◆ WHAT THIS TASK INVOLVES
Extract from the listing each line in which the word "Focus" appears.

════════════════

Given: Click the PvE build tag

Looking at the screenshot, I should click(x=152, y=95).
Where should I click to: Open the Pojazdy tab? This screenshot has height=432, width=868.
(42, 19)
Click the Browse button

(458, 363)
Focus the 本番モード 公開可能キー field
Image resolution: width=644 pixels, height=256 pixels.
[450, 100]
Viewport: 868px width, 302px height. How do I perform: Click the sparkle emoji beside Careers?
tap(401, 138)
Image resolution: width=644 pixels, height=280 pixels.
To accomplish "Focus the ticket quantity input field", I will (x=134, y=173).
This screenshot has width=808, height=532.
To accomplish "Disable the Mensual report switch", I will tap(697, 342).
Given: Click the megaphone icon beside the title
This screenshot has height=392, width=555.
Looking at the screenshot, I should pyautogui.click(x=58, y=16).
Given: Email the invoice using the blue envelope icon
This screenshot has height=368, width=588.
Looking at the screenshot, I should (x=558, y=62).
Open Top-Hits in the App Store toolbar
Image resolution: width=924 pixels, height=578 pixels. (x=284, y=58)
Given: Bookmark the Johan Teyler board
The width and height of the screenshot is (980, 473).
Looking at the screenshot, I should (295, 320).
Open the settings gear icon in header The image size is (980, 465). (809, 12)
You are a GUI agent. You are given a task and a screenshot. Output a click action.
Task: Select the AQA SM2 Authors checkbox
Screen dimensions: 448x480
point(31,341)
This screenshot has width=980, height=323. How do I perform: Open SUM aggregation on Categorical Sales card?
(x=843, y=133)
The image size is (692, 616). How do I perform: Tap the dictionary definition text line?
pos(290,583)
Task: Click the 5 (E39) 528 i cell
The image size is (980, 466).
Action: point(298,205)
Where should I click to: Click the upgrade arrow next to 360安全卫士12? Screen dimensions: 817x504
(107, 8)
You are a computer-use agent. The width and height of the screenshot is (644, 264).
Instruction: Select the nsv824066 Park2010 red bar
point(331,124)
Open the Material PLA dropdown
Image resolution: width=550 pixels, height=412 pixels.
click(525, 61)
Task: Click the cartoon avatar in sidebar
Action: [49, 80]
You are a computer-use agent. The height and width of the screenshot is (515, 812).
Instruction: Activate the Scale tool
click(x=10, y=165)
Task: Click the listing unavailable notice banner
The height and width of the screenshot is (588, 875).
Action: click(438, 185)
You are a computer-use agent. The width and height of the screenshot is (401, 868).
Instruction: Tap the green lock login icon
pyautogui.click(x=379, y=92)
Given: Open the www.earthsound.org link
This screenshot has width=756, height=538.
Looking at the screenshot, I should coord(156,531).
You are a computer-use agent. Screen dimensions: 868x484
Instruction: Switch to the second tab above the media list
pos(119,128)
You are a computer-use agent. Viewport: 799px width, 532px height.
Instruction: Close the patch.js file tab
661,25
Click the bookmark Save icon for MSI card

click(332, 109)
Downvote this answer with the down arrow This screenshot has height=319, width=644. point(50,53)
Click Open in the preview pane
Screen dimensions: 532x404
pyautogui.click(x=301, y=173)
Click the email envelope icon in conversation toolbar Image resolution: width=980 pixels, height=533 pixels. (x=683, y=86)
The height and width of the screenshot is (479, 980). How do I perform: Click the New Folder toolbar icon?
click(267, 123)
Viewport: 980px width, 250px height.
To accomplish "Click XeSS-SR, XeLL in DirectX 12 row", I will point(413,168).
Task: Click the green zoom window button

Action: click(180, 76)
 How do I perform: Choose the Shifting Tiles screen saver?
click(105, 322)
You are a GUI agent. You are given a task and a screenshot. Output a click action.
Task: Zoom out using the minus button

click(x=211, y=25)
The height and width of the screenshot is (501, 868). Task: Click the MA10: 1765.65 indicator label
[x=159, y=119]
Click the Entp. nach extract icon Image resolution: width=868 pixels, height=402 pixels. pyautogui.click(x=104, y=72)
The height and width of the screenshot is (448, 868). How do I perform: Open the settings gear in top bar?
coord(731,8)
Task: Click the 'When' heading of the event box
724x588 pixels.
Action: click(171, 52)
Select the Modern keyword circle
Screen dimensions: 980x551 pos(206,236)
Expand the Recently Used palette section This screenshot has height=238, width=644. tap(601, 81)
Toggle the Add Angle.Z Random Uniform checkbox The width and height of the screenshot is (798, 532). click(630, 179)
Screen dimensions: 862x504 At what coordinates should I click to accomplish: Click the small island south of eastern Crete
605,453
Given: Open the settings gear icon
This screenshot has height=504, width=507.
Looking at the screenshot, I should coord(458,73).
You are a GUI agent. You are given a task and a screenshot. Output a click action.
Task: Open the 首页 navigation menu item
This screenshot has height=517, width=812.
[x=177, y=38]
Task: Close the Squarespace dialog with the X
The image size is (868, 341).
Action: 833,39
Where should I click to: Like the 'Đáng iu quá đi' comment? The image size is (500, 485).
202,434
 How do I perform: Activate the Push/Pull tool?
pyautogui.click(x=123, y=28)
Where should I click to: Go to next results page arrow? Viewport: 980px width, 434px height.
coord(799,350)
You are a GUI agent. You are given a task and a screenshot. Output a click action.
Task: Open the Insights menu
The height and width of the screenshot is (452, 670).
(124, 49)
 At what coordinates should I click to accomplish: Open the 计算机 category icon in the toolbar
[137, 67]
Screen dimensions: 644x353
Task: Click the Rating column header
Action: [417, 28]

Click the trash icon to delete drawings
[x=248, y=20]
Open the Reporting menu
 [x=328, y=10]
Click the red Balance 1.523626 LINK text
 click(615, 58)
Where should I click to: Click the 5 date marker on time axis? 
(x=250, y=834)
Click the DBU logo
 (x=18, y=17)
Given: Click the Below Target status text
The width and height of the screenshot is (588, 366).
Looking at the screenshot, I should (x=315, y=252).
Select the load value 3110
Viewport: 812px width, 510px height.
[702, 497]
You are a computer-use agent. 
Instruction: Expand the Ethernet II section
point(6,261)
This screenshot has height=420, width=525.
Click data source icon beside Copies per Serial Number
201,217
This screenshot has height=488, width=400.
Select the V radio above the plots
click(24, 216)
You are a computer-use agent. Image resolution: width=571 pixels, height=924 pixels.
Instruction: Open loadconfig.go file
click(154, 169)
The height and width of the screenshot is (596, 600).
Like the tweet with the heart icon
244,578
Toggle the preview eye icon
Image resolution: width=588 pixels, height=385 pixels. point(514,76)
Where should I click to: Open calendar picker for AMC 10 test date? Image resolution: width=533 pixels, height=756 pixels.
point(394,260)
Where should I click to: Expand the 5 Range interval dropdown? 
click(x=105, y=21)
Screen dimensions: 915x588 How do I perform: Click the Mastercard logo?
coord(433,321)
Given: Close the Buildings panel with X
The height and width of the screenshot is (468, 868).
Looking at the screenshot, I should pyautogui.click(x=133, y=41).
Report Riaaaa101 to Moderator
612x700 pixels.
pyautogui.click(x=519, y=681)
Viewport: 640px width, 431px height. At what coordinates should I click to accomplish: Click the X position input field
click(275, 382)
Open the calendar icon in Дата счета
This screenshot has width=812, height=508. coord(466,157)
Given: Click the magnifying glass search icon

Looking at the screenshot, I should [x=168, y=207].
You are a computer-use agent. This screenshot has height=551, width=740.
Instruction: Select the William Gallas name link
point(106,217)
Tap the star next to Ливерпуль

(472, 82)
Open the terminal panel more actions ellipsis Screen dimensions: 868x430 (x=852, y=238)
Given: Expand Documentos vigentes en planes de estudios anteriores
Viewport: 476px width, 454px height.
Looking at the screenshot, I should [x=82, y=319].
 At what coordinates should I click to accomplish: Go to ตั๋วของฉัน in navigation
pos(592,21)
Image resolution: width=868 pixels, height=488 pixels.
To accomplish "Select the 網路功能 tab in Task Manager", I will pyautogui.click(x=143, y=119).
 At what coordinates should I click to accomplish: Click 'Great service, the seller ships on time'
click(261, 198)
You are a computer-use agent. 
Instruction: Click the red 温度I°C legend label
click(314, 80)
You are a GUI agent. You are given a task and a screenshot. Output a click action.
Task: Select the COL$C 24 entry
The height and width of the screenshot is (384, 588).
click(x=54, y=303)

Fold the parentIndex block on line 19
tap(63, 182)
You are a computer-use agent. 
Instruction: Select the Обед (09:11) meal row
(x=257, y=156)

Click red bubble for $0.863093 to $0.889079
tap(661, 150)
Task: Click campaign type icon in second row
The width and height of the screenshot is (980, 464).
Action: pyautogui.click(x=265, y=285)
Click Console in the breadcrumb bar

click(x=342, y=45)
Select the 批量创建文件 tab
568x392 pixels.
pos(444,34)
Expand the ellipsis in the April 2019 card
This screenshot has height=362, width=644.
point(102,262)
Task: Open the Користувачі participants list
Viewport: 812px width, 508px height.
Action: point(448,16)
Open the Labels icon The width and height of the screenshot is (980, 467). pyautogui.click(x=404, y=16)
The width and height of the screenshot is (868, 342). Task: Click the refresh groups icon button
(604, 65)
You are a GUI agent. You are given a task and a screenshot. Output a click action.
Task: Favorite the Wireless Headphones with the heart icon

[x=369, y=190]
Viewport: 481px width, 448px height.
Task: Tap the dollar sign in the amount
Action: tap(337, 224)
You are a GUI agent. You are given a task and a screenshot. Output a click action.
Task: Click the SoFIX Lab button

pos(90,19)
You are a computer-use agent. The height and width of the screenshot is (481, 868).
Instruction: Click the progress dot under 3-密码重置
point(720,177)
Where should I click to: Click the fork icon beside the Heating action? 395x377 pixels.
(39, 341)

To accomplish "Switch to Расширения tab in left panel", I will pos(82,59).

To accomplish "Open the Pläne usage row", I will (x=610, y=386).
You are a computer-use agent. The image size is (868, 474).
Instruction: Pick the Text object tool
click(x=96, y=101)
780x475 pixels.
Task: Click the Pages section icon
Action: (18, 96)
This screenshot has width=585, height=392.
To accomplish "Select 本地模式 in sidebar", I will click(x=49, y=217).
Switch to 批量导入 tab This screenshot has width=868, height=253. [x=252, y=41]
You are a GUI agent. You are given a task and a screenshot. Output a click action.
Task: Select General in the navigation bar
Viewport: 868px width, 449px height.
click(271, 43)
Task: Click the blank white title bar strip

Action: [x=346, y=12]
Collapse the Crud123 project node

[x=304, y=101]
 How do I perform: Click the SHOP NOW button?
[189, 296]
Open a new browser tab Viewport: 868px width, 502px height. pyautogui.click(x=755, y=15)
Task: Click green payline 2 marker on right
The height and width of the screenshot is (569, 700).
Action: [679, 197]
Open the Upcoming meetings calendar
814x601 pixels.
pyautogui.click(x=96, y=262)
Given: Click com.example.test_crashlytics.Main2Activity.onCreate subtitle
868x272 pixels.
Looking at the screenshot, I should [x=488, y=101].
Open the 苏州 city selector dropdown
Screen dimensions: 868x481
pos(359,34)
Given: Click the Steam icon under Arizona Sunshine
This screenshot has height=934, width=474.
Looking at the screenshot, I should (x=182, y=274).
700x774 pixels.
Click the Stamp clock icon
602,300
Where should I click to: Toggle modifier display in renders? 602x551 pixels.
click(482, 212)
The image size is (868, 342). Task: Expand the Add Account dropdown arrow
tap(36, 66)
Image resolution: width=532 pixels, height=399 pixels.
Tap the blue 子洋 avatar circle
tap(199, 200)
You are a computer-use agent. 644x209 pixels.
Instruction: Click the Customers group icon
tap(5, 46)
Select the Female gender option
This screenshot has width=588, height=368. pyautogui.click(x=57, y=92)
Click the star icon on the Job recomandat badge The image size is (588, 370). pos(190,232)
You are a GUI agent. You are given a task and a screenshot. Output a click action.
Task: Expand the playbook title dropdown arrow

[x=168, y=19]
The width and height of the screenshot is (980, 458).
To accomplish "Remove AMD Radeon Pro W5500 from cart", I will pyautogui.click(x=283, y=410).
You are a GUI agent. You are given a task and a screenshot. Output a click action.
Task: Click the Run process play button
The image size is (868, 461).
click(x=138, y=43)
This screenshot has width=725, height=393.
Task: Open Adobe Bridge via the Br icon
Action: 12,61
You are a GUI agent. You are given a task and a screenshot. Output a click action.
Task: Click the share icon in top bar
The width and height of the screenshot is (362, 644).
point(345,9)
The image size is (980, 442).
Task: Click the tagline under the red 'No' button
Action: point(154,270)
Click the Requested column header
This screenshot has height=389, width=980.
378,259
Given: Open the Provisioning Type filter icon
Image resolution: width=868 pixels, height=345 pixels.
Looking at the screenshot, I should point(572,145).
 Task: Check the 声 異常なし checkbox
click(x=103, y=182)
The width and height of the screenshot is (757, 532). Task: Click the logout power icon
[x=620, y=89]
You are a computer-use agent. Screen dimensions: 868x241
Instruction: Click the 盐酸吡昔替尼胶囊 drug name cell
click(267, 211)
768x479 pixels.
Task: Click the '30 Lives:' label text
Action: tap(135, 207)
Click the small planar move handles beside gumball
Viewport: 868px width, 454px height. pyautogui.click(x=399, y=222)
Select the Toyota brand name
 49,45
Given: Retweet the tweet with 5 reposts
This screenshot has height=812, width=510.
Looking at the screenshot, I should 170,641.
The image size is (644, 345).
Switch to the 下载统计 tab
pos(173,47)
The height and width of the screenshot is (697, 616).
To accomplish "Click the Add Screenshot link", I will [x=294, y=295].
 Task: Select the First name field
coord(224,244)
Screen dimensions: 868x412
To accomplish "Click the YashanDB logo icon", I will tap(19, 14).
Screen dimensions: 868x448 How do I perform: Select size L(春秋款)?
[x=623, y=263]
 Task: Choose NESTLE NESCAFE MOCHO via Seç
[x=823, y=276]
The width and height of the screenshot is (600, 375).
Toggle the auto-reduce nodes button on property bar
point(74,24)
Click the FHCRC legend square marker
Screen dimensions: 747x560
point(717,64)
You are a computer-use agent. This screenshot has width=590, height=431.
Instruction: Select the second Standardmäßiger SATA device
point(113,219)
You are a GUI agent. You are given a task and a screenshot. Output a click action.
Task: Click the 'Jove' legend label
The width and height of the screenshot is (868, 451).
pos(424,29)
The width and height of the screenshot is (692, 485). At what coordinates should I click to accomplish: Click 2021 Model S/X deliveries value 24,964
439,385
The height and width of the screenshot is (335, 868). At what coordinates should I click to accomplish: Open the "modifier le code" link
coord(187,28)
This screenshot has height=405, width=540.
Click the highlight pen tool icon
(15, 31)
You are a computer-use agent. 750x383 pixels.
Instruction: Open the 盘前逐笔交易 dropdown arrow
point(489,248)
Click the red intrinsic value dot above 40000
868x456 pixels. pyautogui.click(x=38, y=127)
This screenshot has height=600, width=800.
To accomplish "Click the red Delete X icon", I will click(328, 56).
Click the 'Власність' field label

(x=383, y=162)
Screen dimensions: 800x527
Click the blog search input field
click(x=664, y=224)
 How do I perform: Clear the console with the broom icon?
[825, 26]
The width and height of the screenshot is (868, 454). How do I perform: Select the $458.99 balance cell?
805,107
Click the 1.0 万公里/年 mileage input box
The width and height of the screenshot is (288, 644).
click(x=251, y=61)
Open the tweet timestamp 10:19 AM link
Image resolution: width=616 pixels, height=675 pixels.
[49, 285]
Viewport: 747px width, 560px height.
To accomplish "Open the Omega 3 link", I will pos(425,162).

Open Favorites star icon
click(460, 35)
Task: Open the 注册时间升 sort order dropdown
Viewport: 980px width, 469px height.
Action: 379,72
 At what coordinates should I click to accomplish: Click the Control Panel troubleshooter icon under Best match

════════════════

◆ SOLVED EXERCISE
Focus the 本番モード 公開可能キー field
To accomplish "Focus the ticket quantity input field", I will (x=134, y=173).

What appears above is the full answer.